[WHAT YOU WILL DO] Read through the data and report every line in which the word "from" occurs.

[PROVIDED RECORDS]
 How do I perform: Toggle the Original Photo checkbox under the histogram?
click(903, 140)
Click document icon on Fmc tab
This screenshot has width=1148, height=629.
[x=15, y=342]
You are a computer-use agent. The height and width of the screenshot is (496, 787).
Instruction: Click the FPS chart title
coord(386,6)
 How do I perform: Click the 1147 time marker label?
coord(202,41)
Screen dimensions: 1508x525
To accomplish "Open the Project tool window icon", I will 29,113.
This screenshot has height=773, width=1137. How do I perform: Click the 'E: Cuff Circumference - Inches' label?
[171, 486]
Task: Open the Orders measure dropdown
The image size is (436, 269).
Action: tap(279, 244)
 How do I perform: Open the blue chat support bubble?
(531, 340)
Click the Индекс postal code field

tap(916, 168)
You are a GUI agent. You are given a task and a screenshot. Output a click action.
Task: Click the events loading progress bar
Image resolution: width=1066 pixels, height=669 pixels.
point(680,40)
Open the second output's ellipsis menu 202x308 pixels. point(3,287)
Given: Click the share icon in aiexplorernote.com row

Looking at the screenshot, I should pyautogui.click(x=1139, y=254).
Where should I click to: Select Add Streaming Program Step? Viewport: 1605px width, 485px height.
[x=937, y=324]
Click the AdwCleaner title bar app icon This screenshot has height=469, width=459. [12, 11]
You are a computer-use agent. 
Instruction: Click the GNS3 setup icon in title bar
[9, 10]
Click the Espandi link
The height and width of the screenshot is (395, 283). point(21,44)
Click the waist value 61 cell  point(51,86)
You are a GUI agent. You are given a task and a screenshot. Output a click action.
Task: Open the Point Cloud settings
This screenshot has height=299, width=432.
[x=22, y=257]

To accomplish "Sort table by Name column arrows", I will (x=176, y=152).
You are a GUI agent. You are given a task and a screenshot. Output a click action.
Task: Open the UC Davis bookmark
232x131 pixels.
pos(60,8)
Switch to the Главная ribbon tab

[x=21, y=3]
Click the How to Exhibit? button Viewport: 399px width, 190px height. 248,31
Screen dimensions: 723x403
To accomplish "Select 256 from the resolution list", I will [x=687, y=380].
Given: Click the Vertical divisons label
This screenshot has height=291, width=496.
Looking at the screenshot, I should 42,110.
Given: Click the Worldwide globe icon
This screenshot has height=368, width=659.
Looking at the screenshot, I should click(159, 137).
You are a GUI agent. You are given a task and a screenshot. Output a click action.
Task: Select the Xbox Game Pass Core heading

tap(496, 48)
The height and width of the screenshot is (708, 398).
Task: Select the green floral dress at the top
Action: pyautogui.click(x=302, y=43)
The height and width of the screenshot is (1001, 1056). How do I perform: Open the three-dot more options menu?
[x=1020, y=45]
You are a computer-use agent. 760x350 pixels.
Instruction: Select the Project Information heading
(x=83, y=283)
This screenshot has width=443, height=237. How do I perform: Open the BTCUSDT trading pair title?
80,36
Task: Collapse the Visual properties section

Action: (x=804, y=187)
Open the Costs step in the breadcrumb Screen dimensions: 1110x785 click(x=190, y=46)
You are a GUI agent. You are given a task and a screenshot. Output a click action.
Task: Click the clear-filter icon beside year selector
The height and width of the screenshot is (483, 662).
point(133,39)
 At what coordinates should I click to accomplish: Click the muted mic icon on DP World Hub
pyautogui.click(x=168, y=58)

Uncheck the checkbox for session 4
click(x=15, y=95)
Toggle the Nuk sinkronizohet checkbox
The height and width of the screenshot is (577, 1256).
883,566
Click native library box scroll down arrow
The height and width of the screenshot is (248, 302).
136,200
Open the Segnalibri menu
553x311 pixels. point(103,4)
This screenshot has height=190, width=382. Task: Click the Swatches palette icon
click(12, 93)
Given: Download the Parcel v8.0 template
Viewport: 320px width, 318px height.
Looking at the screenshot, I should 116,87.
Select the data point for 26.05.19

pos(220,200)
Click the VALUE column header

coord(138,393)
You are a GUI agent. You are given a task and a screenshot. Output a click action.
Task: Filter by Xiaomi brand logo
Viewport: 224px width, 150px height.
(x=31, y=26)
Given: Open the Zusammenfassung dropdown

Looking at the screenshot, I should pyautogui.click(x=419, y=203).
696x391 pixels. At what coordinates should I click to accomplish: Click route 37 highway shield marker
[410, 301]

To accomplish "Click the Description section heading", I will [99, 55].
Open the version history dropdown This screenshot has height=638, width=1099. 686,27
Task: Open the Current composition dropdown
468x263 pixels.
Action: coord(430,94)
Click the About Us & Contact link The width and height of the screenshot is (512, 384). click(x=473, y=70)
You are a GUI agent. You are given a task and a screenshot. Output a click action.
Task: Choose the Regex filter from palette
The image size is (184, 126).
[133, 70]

[ANSWER TO THIS PROBLEM]
To accomplish "Select 256 from the resolution list", I will [x=687, y=380].
Task: Choose the Regex filter from palette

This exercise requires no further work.